## ASSIGNED TASK 1
Answer these questions from the µGP text:
(a) How does µGP internally encode candidate solutions?
(b) Where are macro parameters stored in the graph?
(c) What kind of code was µGP specifically designed to create?
## ASSIGNED TASK 2
Duplicate a passage of the µGP text verbatim, starting at the words "µGP was specifically" and ending after the words "a single instruction.".
## ASSIGNED TASK 3
Summarize the µGP text in two sentences.

## TEXT SECTION
++++++++++++++++++++
Given a task, µGP first fosters a set of random solutions, then iteratively refines and enhance them. µGP's heuristic algorithm uses the result of the evaluations, together with other internal information, to efficiently explore the search space, and eventually to produce the optimal solution. Thus, the user is not required to set out possible improvements, but simply to evaluate the candidate solutions proposed by the toolkit.

Candidate solutions are internally encoded as directed multigraphs (i.e., with multiple edges between the same pair of nodes). During the search process, multigraphs are constrained by a user-defined set of rules to conform to sensible structures. Each node encode a specific macro defined in the constraints file. Macro parameters are stored in the graph either as tags (post-it notes) or additional edges. Individuals are transformed to text files according to user-defined rules, and fed to a user-defined evaluation program. As noted before, the user is only required to describe the appearance of the solutions to his problem, and to provide a program able to evaluate them (i.e., to assign a numeric value to each candidate solution expressing its goodness). Thus, no knowledge about the problem being solved is included in µGP itself.

µGP was specifically designed to create realistic assembly code and to support all assembly peculiarities, such as various conditional branches, different addressing modes, and instruction asymmetries. When the constraints are correctly defined, µGP generated programs take advantage of complex syntactic structures, such as global and local variables, subroutines and interrupts.

The following figure shows a fragment of assembly language represented as a graph of 5 nodes. Each macro represents a single instruction.
++++++++++++++++++++
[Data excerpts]
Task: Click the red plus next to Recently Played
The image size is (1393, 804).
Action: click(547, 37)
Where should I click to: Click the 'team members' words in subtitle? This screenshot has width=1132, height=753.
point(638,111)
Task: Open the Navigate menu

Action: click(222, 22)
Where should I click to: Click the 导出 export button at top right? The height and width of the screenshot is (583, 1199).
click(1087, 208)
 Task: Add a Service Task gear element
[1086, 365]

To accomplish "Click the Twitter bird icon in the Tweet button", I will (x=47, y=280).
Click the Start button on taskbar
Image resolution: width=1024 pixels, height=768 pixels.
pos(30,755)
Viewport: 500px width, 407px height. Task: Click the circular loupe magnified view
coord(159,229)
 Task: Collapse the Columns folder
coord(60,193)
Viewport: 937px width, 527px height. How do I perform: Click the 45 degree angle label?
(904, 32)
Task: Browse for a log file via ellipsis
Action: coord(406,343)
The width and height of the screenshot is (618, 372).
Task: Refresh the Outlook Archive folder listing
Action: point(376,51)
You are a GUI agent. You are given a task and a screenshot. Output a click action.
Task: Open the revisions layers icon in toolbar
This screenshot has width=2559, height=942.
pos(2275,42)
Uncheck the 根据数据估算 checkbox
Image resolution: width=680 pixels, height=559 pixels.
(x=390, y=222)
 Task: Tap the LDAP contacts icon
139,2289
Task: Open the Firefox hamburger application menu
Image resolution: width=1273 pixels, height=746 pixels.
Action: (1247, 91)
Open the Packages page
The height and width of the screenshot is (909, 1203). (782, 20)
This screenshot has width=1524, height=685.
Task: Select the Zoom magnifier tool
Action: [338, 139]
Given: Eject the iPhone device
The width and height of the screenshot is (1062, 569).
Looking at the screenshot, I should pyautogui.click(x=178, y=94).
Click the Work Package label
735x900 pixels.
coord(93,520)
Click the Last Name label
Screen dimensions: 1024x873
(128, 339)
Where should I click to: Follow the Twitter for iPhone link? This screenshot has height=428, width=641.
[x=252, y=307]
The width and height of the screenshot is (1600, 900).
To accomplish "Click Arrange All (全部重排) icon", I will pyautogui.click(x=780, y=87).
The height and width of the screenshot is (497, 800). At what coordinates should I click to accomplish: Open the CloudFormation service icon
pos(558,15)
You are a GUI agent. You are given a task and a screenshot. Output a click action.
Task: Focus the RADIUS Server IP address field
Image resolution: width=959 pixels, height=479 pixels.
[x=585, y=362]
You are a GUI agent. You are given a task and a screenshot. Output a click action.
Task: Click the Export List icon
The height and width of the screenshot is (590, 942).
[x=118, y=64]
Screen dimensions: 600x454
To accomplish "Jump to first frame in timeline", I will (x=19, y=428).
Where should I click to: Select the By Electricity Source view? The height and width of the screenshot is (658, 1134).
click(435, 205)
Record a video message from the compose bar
++++++++++++++++++++
## WRITTEN RESPONSE 1
(a) As directed multigraphs, which can have multiple edges between the same pair of nodes.
(b) Either as tags (post-it notes) or as additional edges.
(c) Realistic assembly code.

## WRITTEN RESPONSE 2
µGP was specifically designed to create realistic assembly code and to support all assembly peculiarities, such as various conditional branches, different addressing modes, and instruction asymmetries. When the constraints are correctly defined, µGP generated programs take advantage of complex syntactic structures, such as global and local variables, subroutines and interrupts.

The following figure shows a fragment of assembly language represented as a graph of 5 nodes. Each macro represents a single instruction.

## WRITTEN RESPONSE 3
µGP begins with a set of random solutions and iteratively refines them, so the user only has to evaluate the candidate solutions and does not have to set out possible improvements. Candidate solutions are encoded as directed multigraphs that are constrained by user-defined rules, and the toolkit was specifically designed to create realistic assembly code.